Aptamers for Biomarker Detection
 

Biomarkers are generally proteins or molecules that can be correlated with disease. In some instances a protein or molecule may be present or missing. In others, it may be upregulated or downregulated. Because a single protein or molecule may be associated with a number of diseases involving similar pathways, a panel of biomarkers, or biomarker profile, is often used to detect, monitor, and manage treatment for a wide range of conditions. Many biomarker assays are based on the use of antibodies. While these assays offer a great deal of specificity, sensitivity, and convenience, there are some limitations. For starters, developing antibodies to non-immunogenic molecules or infectious agents (small molecules, metabolites, pathogenic bacteria, virus-infected cells, toxins) is difficult, as antibody generation involves living immune cells. Antibodies are often unable to distinguish between highly similar molecules and heterophilic antibodies and anti-animal antibodies can interfere with antibody-based assays. Antibodies also lack high temperature stability, impairing the use of antibody-based assays in tropical climates. Unlike antibodies, aptamers can be selected against toxins and small molecules. Aptamers can be selected to distinguish between highly similar molecules and they are stable at elevated temperatures. Once an aptamer is selected it can be chemically synthesized, a process that is highly reproducible and desirable for long-term biomarker assay production. Aptamer use is being explored in a wide range of biomarker assays, including LFAs, sensors, and ELISA-like assays. (1)

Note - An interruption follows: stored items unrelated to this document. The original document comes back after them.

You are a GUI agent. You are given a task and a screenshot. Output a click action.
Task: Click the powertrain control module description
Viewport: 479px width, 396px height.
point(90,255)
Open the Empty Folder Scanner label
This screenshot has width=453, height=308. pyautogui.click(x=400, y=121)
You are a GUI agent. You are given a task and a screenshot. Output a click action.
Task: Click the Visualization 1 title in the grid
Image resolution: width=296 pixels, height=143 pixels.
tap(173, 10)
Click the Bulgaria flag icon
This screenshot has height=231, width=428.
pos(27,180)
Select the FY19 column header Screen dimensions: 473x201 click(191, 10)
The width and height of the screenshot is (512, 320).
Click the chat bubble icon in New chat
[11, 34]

Researchers in Singapore used an aptamer-nanosheet sensing platform to detect Plasmodium lactose dehydrogenase protein (pLDH), a biomarker for malaria. Traditional malaria tests involved cell staining and optical microscopy, requiring specialized equipment and technicians. This method was time-consuming and lacked sensitivity, resulting in some false negatives. New rapid detection tests (RDTs), often antibody-based, are sensitive to the high temperatures in many tropical areas. In the aptamer-based sensing platform, an aptamer selective for pLDH was fluorescently-labeled and combined with MoS2 (molybdenum disulfide) nanosheets. The sheets bind nucleic acids and quench fluorescence. Concentrations were optimized to ensure aptamer binding and quenching. Upon addition of the target protein, pLDH, the aptamer released from the nanosheets and preferentially bound to the target protein, restoring fluorescence. Detection of pLDH levels down to 550 pm was achieved in 10 minutes and met clinical requirements for the malaria biomarker.  (3)

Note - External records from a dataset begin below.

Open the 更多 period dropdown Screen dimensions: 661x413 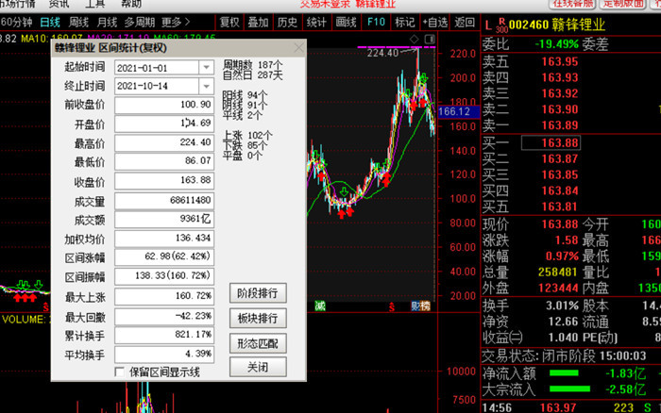click(175, 22)
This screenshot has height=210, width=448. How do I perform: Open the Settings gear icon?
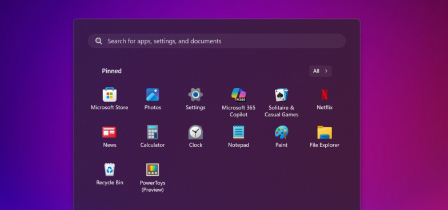pyautogui.click(x=195, y=95)
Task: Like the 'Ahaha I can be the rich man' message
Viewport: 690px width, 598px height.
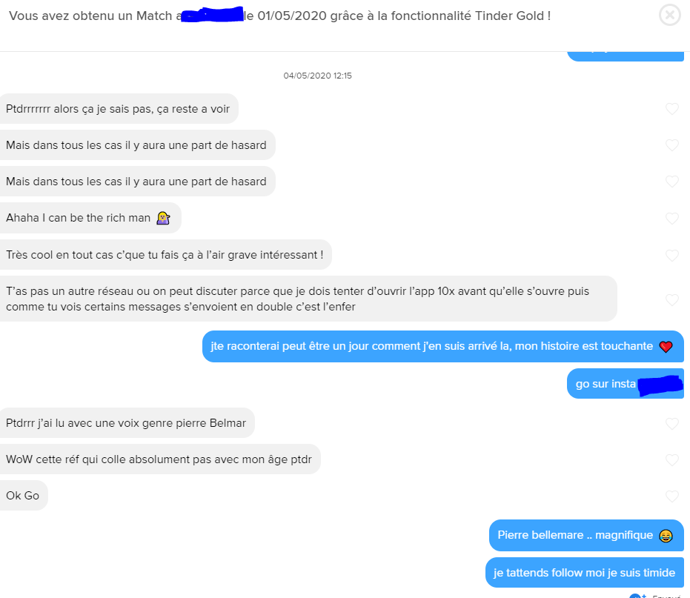Action: 672,219
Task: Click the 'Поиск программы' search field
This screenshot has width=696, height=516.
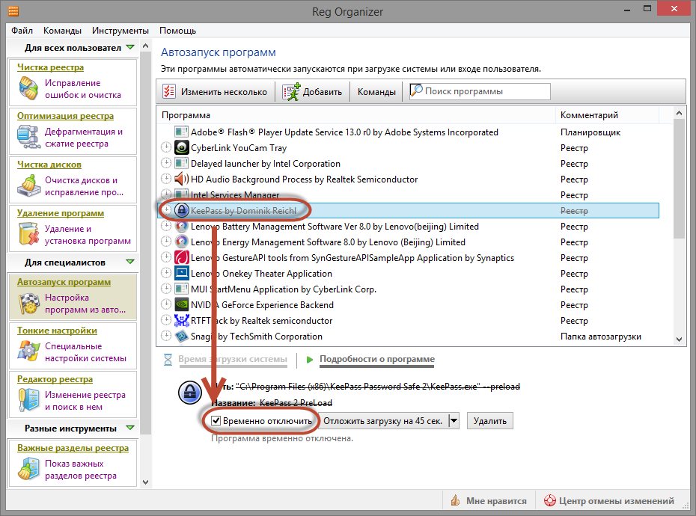Action: click(x=485, y=92)
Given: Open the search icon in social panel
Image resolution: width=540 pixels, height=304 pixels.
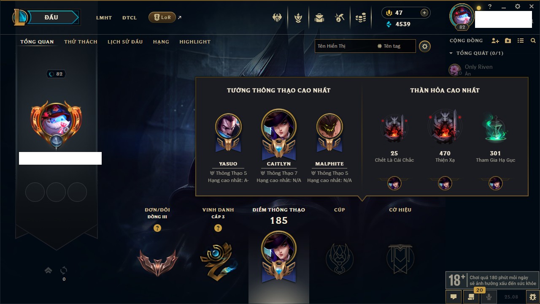Looking at the screenshot, I should pyautogui.click(x=533, y=41).
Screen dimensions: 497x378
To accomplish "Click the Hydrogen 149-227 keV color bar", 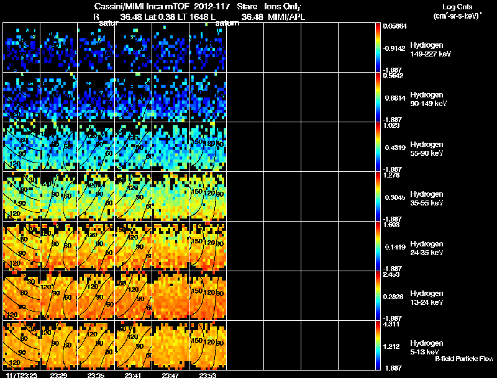I will coord(378,47).
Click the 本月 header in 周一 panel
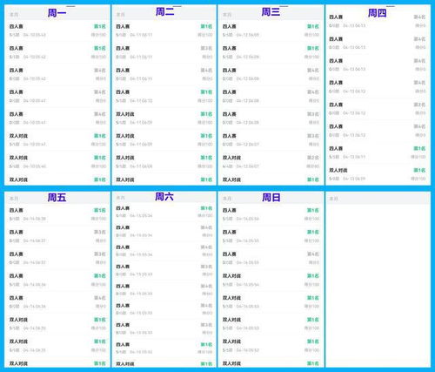Image resolution: width=435 pixels, height=372 pixels. pos(15,15)
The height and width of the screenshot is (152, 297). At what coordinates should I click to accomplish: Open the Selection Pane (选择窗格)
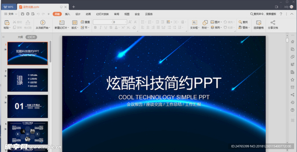(258, 23)

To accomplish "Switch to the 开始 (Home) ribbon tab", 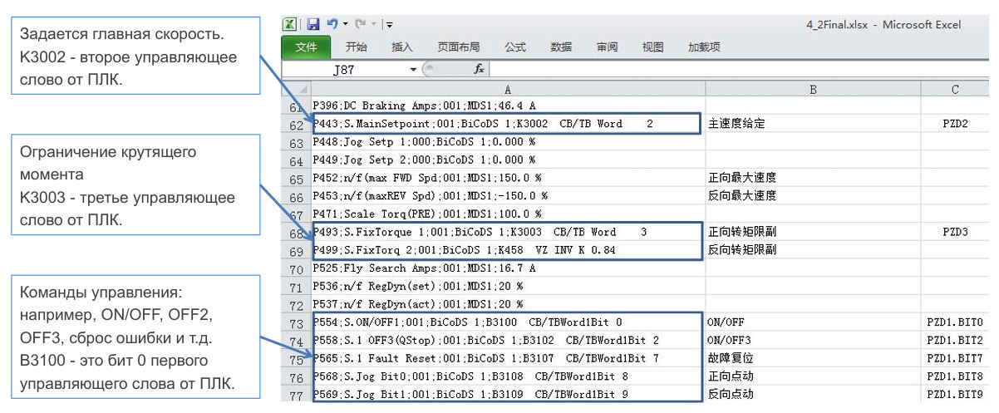I will (x=357, y=47).
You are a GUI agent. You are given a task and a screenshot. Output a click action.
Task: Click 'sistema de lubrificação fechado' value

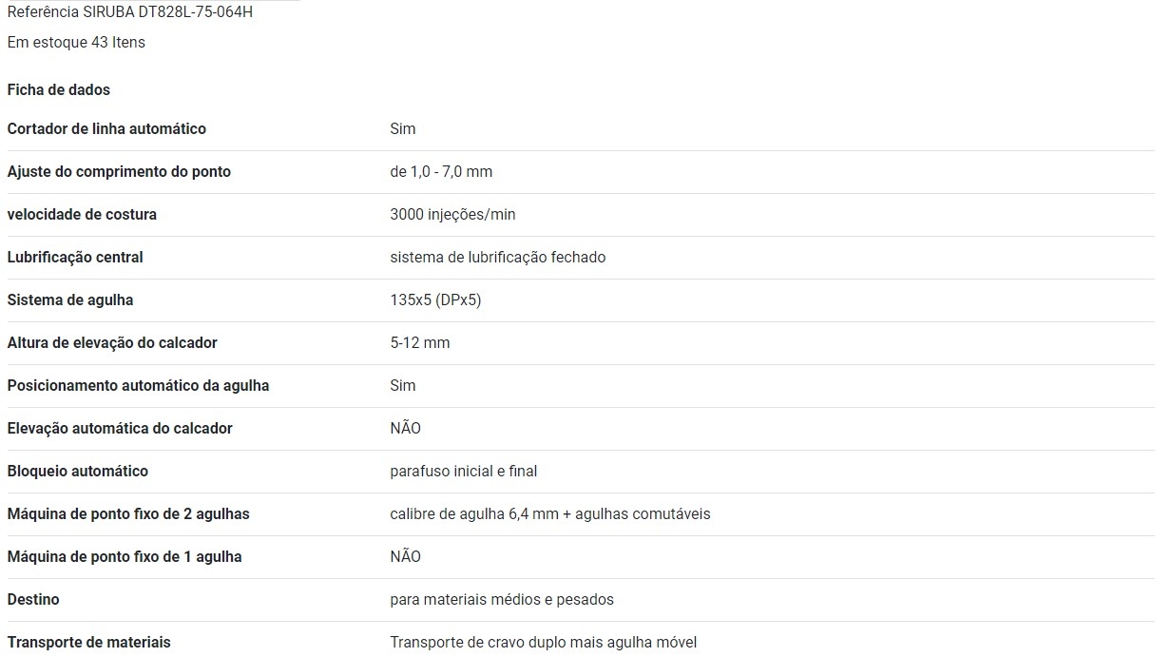[x=497, y=258]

Researchers in South Korea developed an aptamer-based sandwich assay for the detection of Lipocalin-2, a biomarker for hepatocellular carcinoma (HCC). Researchers first selected aptamers to Lipocalin-2, then screened the aptamers via dot blot for identification of a matched pair. The capture aptamer was labeled with a 5’ amine and bound to a DNA binding plate. The detection aptamer was labeled with HRP. The resulting assay was able to detect lipocalin-2 in the linear range of 2.5 to 500 ng/mL in undiluted serum. Similar assays could be developed for biomarkers present in the ng/mL and ug/mL range, including Serum Amyloid A (SAA) and C-reactive Protein (CRP). The ability to generate stable aptamer-based assays that require no sample processing or dilution can be applied to a wide range of field-based, point-of-care biomarker tests for diagnosis, disease monitoring, and treatment monitoring. (4)

Aptamers in Biomarker Discovery

During the traditional aptamer selection and enrichment process, known as SELEX, a large library of DNA or RNA oligonucleotides is exposed to a target protein. Following many rounds of binding, elution, and amplification, a handful of aptamers with desirable characteristics and binding properties are selected. Whole cell SELEX, or Cell-SELEX, can be utilized to select aptamers that bind specific cell types, including cancer cells or virus-infected cells.  In Cell-SELEX, the target protein or molecule is replaced by live cells and the aptamers, rather than the target cells, are often immobilized. Normal cells are often used for several rounds of negative selection to improve selectivity for infected or cancerous cells. Once a new aptamer is selected, it’s binding partner can be isolated and analyzed. Cell-SELEX enables cell type-specific biomarker discovery. (2)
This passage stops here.